Let me introduce myself to you as Jasper James. I’ve been described as a naturalist, photographer, educator and songwriter and I guess it’s true I am all those things at one point or another and sometimes all at once. It keeps life interesting.
Let me answer the most common question I get. What sets my work apart and what do I use for equipment? The answer to the last part is – 35mm Nikon cameras and lenses with Fuji slide film (100 ASA and 50 ASA). I spend many long nights in a traditional photo lab I set up in an old New England mill making sure each shot is a work of art.

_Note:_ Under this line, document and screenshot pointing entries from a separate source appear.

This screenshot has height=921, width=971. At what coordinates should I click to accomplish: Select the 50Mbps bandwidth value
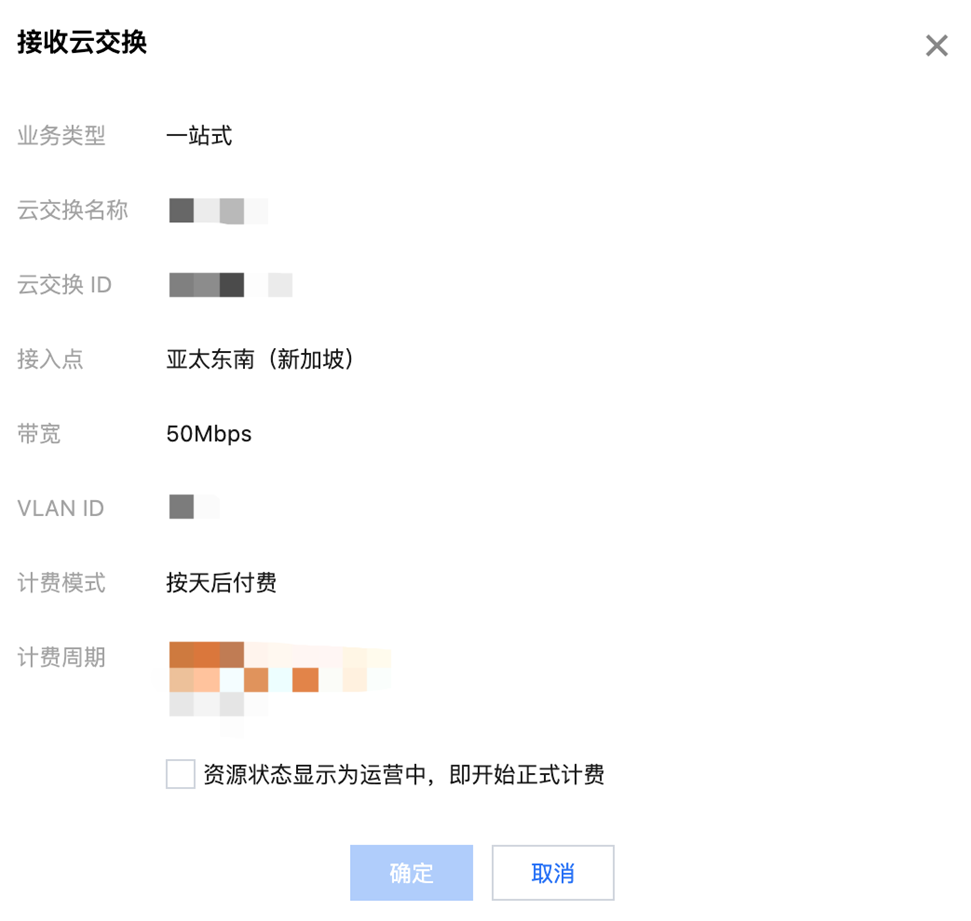[x=209, y=434]
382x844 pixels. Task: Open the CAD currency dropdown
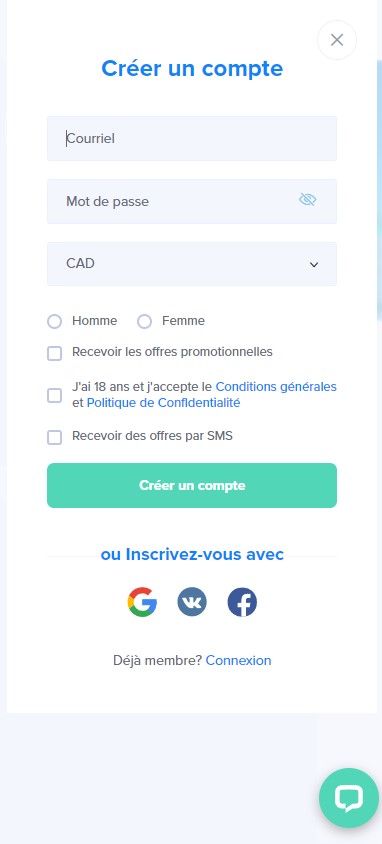[x=192, y=264]
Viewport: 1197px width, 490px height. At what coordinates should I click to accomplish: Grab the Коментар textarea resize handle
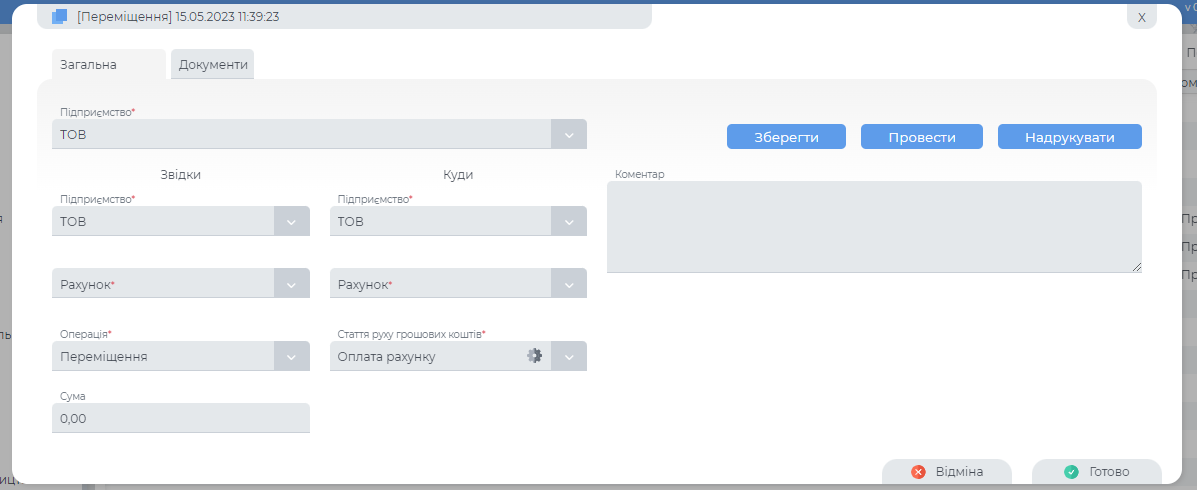point(1136,267)
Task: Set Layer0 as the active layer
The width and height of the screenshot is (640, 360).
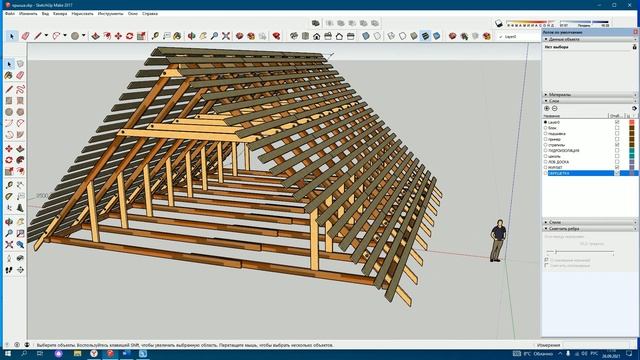Action: (x=545, y=122)
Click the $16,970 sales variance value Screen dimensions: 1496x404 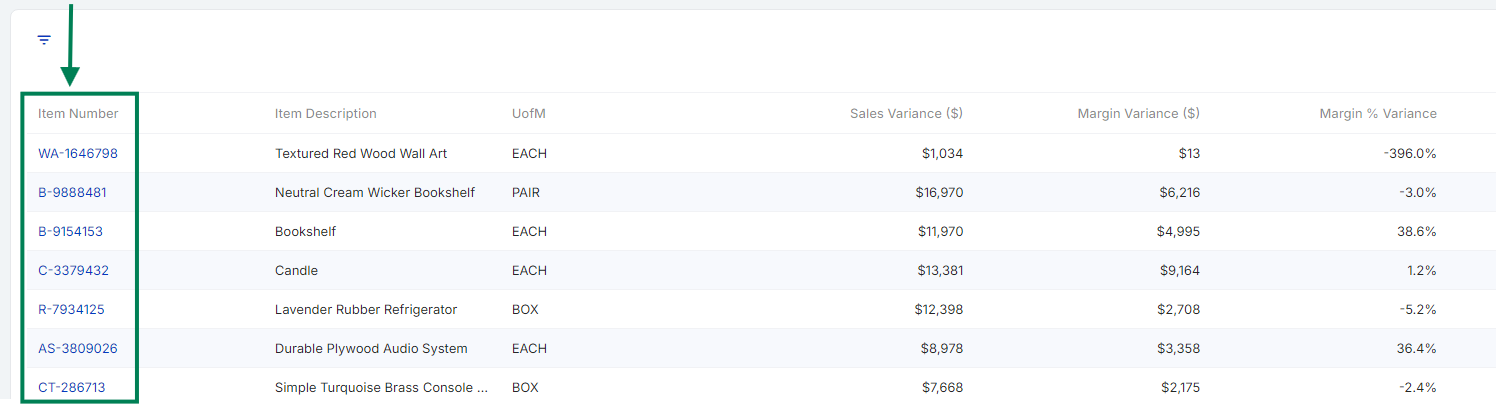(x=940, y=193)
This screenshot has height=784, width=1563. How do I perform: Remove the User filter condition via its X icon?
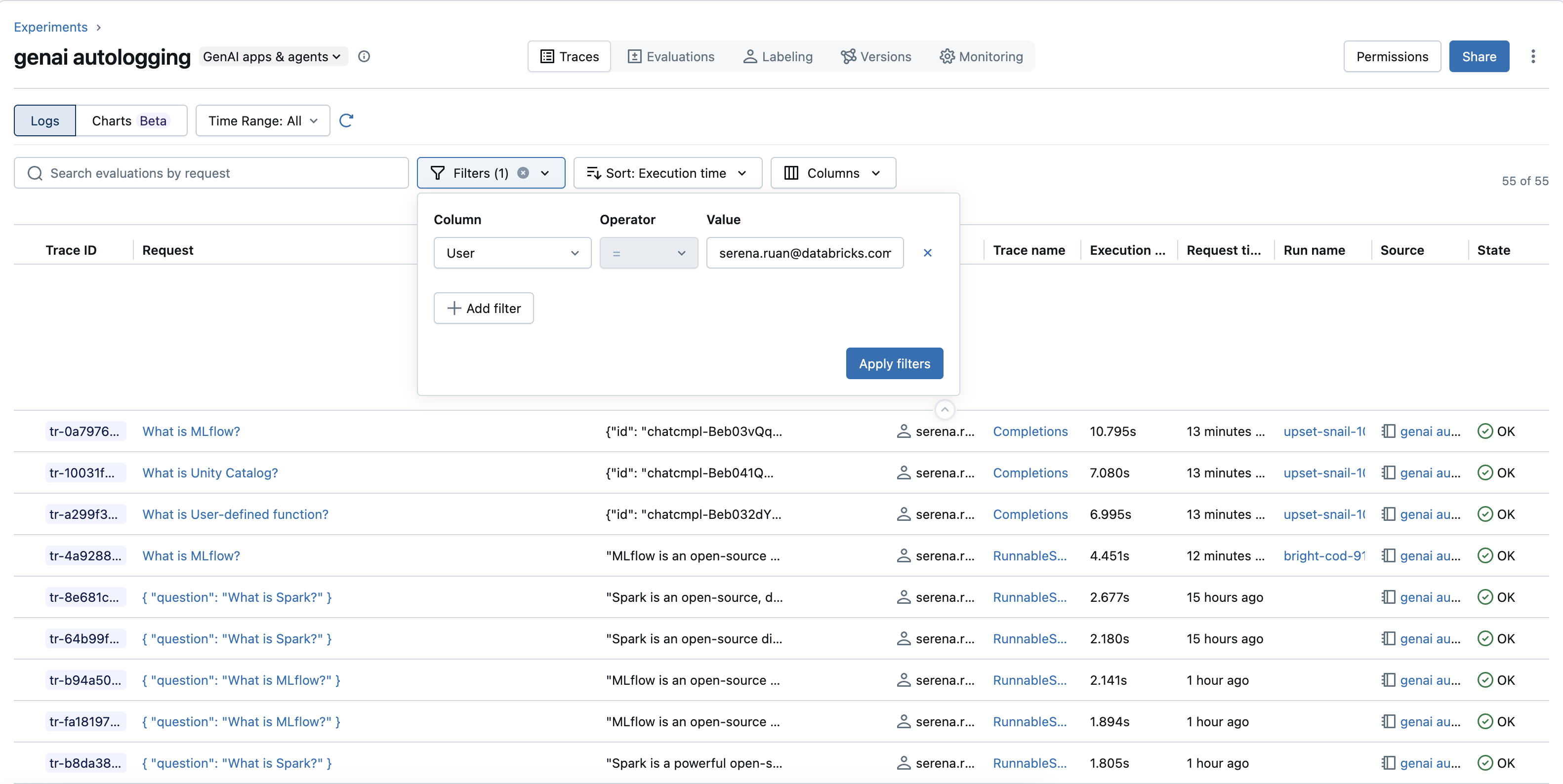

What sets my work apart, I believe, is not the equipment but knowledge of the subject, patience and the use of light. Any one of these is more important than the equipment. It’s not the quality of the hammer as much as the knowledge of the carpenter who is using the hammer. Since 1976, when I drove around the country on my motorcycle and continued on up to Alaska, I have returned some 50 times. This wealth of experience and the friends I’ve made with the elite of the photo world have given me unique opportunities. Over these years, I’ve been dropped off on remote shores of the Gulf of Alaska and picked up weeks later, camped with the grizzlies about my tent and been eye to eye with wild wolves while watching them take down their prey and howl from the ridges of Alaska’s highest mountains. I’ve climbed glaciers and watched them crash, I've seen thousands of salmon rushing through a gauntlet of obstacles, while hundreds of eagles fly a stone’s throw away. I've stood in awe of the Great One (Mt McKinley) hundreds of times and have been no less inspired each time. And when the day is through and the sky is clear, the night sky may or may not dance in Northern Lights, begging me to put off the sleep that I may desperately need. So I wait, cold and bleary eyed with no guarantee, hoping to be blessed by the “Spirit Path.” For each glorious sunset and sunrise there are hundreds of grey mornings and dark rainy days. There are few comfortable moments in these photos. Extensive study, planning, frozen fingers, wet shoes, sore joints, poor sleep, long waits and little food are part of the process. These are the ingredients of a great shot.
The fact remains, I enjoy virtually every minute of it including the cold, rain and the solitude. The blessings are many and the reward is the journey. Sharing it with you completes the circle and it becomes art only when it speaks to you. Without you, it’s just a photo.